Still work to be done
Burgarello has a lot on his plate as he prepares to accept his degree in Finance and Economics.
His ministry just completed its last official week of visits to the juvenile corrections facility, but he and a smaller group of leaders intend to keep going back during summer break.
He’s also getting married in May – his fiancée, Caitlin Ferree, is an education major who graduated from GCU in December – and he needs to choose the VFA startup he will work for. (According to a VFA spokesperson, 261 fellowships were awarded, but about 195-200 are expected to be accepted.)

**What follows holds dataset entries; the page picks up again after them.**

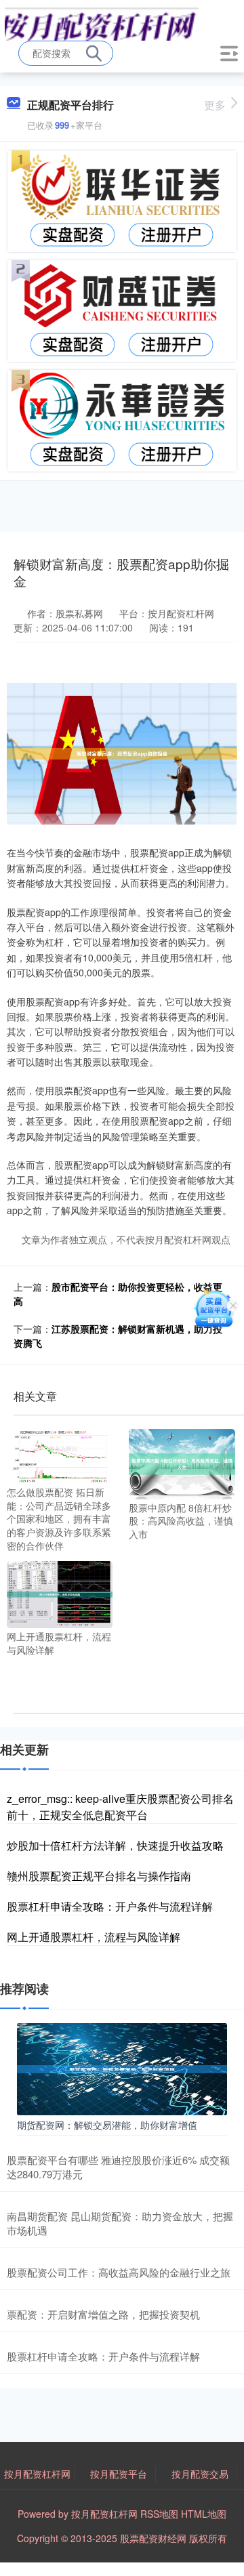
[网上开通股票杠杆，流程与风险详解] (60, 1593)
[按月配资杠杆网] (102, 22)
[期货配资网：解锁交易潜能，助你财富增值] (122, 2068)
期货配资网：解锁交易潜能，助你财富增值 (107, 2125)
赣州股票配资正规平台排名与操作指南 (99, 1876)
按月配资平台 (118, 2473)
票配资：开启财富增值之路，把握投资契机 (103, 2314)
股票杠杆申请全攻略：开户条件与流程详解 (110, 1906)
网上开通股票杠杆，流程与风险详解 (93, 1937)
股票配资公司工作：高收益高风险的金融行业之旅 (118, 2272)
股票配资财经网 (153, 2538)
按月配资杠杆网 (37, 2473)
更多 (215, 104)
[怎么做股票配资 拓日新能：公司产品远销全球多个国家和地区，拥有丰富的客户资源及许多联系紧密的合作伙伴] (60, 1454)
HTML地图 (203, 2513)
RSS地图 (159, 2513)
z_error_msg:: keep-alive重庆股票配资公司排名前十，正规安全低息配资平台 (120, 1807)
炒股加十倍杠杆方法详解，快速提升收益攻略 (115, 1845)
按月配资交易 (199, 2473)
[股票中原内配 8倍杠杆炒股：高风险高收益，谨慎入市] (182, 1462)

After the fellowship he’d like to form a startup of his own, but the main thing, in his mind, is “to spread Jesus wherever I go. Those cities especially need Jesus and need some change.”
Just as a juvenile corrections facility needed the exact same thing. But the benefits have gone both ways.
“Youth prison ministry has changed me completely,” he said. “I feel very blessed when I walk out. I feel fortunate. I feel changed when I walk out of the gates. It’s kind of like, ‘Whoa.’”
Someday, no doubt, former juvenile hall detainees will look back on their contact with the GCU students with similar sentiments. It’s a circle that keeps going round and round, benefiting everyone in its path, both givers and receivers.
That’s how lives are changed, and it starts with people who follow their heart and then just know that they’re right where they’re supposed to be, forever moved by what God has placed in front of them as they go from one ministry to another.
They never really walk out. They just keep walking the walk.